Model. This is due to a French form from a late Latin diminutive of ‘modulus,’ a diminutive of ‘modus;’ but this diminutive sense which once went constantly with the word, and which will alone explain the quotations which follow, when it lies in the word now, exists only by accident of context.

O England, model to thy inward greatness,

Like little body with a mighty heart.

Shakespeare, Henry V., act ii. Chorus.

And nothing can we call our own but death,

And that small model of the barren earth

Which serves as paste and cover to our bones.

Id., Richard II., act iii. sc. 2.

If Solomon’s Temple were compared to some structures and fanes of heathen gods, it would appear as St. Gregory’s to St. Paul’s (the babe by the mother’s side), or rather this David’s model would be like David himself standing by Goliath, so gigantic were some pagan fabrics in comparison thereof.—Fuller, A Pisgah Sight of Palestine, b. iii. c. 3.
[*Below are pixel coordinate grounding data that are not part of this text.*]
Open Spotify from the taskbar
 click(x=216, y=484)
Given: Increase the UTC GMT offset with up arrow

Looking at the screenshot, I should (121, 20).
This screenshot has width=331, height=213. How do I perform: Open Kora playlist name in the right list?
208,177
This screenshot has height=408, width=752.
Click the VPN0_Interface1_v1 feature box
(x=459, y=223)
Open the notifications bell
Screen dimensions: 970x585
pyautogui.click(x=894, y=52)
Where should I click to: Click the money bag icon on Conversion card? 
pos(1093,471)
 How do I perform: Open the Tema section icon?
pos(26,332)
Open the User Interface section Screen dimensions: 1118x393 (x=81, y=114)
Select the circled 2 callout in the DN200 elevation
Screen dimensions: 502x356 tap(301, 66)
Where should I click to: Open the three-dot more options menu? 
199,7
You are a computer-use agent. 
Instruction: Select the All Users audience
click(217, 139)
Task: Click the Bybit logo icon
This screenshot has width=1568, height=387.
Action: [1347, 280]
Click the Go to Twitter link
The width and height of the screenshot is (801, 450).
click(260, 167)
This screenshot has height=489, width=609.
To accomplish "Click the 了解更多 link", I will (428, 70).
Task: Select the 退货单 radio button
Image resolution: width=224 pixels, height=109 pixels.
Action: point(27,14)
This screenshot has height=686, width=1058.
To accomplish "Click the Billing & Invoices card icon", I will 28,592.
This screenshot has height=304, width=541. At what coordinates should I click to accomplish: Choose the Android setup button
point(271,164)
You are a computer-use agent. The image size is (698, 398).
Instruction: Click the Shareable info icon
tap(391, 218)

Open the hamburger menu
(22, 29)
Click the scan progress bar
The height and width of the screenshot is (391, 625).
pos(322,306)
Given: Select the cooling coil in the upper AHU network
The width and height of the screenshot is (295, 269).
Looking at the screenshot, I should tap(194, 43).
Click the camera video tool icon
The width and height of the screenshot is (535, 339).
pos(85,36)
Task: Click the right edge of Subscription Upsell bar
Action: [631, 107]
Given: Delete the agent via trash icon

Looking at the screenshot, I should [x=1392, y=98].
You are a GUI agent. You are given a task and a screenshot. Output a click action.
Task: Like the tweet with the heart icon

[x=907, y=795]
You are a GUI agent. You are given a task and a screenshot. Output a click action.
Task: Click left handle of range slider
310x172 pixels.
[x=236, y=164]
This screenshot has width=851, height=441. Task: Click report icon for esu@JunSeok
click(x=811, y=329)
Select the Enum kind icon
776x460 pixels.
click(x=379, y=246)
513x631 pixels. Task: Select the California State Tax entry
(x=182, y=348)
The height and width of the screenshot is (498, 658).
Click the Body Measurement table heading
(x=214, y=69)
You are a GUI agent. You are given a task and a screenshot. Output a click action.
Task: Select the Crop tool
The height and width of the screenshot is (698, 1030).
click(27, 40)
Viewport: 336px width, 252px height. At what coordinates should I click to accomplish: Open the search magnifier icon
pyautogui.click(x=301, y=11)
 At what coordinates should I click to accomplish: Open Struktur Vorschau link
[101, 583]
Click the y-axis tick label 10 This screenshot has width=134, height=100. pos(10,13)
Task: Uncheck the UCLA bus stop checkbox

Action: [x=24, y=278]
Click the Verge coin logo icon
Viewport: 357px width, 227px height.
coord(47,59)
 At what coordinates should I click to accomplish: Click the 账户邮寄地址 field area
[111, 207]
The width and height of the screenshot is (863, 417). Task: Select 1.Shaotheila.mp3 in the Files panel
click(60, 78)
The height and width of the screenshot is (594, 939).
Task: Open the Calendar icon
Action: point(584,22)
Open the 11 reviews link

Mood. It is hardly necessary to observe that there are two ‘moods’ in the English language, the one the Latin ‘modus,’ and existing in the two forms of ‘mood’ (grammatical) and ‘mode;’ the other the Anglo-Saxon ‘mód,’ the German ‘muth.’ It is this last with which we are dealing here. It would seem as if its homonym had influenced it so far as to take out in great part the force from it, though not from ‘moody;’ but it had not always so done.